Editorial Volume 11, Issue 15 pp 5289—5291

Figure 1. Stress responses are normal reactions to the demands of life. (A) The myriads of physicochemical parameters that characterize an organism fluctuate constantly around an optimum. The intensity and duration of fluctuation may vary for different parameters; yet by the combined action of their respective sensors (mostly transcription factors) these values tend to remain (at least while young) within a physiological range (zone of homeodynamics). The zone of stress in a medical or biological context is defined as a physical or mental condition that causes tension. Stress is caused by either molecules that exceed a physiological concentration (e.g. ROS) or by external (e.g. UV, pollutants, drugs, etc) stressors. Stress responses launch specific genomic alterations that readjust the cellular proteostatic and metabolic networks in order to normalize non-physiological values and/or neutralize external stressors. (B) Stress-mediated Nrf2 activation triggers (among others) an adaptive metabolic response which by suppressing (as part of a negative feedback loop) the InS/GF axis indirectly reallocates resources from growth and longevity to somatic preservation and stress tolerance [7]. In the young organism Nrf2 activation gradually relieves stress; yet, for the circuit to close this process has to be tightly linked with parallel Nrf2 inactivation.
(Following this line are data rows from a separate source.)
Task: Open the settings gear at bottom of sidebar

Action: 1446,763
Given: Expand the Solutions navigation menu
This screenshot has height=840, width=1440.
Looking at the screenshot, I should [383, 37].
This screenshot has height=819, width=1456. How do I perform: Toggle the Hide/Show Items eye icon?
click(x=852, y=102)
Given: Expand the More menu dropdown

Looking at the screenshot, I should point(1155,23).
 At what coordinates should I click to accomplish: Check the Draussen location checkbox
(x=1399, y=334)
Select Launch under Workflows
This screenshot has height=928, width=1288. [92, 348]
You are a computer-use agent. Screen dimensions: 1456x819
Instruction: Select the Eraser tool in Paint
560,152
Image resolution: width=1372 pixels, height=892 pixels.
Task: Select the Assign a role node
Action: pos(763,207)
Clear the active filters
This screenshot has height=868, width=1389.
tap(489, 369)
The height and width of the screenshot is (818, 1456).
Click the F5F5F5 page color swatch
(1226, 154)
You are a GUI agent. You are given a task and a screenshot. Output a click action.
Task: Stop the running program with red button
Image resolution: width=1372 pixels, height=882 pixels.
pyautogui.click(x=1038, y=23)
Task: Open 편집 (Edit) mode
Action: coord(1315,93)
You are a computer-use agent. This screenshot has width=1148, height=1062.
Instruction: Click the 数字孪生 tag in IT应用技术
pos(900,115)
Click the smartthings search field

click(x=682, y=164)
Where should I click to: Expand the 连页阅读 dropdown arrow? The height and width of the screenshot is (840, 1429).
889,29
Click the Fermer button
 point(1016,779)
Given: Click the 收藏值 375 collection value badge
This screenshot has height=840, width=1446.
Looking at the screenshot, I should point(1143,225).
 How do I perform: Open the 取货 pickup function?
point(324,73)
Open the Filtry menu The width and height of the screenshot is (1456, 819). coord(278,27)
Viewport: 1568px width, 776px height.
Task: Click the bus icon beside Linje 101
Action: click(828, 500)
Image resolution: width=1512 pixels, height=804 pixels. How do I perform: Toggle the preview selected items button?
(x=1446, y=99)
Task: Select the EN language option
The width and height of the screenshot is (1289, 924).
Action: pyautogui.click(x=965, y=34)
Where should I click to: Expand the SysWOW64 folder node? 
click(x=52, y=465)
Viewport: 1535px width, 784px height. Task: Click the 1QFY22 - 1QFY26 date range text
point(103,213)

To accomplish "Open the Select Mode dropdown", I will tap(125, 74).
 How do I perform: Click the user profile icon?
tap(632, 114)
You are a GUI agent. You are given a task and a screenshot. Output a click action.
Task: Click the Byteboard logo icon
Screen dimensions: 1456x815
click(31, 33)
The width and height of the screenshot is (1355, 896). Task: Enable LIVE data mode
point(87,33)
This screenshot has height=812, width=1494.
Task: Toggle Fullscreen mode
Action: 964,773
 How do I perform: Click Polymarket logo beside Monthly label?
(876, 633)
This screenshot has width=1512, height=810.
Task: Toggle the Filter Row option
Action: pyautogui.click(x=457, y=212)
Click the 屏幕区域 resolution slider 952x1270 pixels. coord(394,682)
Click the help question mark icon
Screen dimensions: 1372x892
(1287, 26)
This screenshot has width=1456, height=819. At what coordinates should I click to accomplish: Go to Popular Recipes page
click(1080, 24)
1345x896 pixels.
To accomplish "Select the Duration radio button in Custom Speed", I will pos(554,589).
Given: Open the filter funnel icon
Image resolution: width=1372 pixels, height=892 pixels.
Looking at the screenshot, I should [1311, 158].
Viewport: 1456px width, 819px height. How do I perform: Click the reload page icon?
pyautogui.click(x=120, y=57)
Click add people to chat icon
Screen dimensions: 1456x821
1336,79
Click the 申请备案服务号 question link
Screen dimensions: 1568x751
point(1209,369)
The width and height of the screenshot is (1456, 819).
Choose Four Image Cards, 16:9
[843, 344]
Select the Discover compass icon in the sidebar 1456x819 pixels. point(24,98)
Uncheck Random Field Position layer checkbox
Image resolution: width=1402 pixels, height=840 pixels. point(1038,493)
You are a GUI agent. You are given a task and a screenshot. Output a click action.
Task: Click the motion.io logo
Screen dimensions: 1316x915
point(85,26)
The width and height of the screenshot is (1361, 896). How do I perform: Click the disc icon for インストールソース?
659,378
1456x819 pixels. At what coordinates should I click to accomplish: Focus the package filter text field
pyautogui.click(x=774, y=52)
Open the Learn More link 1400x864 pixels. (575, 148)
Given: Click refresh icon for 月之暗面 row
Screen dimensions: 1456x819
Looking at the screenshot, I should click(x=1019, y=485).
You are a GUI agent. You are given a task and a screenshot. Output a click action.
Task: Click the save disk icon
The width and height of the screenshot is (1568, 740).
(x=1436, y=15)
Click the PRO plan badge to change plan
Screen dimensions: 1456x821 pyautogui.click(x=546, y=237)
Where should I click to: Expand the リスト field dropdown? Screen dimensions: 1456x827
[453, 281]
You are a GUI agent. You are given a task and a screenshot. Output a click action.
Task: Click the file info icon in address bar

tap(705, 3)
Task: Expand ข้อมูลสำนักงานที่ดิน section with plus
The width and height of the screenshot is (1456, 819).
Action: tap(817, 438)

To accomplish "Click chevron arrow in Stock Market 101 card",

The latter is ensured by evolutionary favored build-in negative feedback loops that in the case of Nrf2 trigger both its functional inactivation (e.g. by Gsk3) and/or its physical elimination (e.g. Keap1-mediated degradation) [7]; explaining thus, why Nrf2 (and most other stress sensors) is a short-lived protein with low basal levels (→ denotes positive regulation and ┤a negative regulatory effect).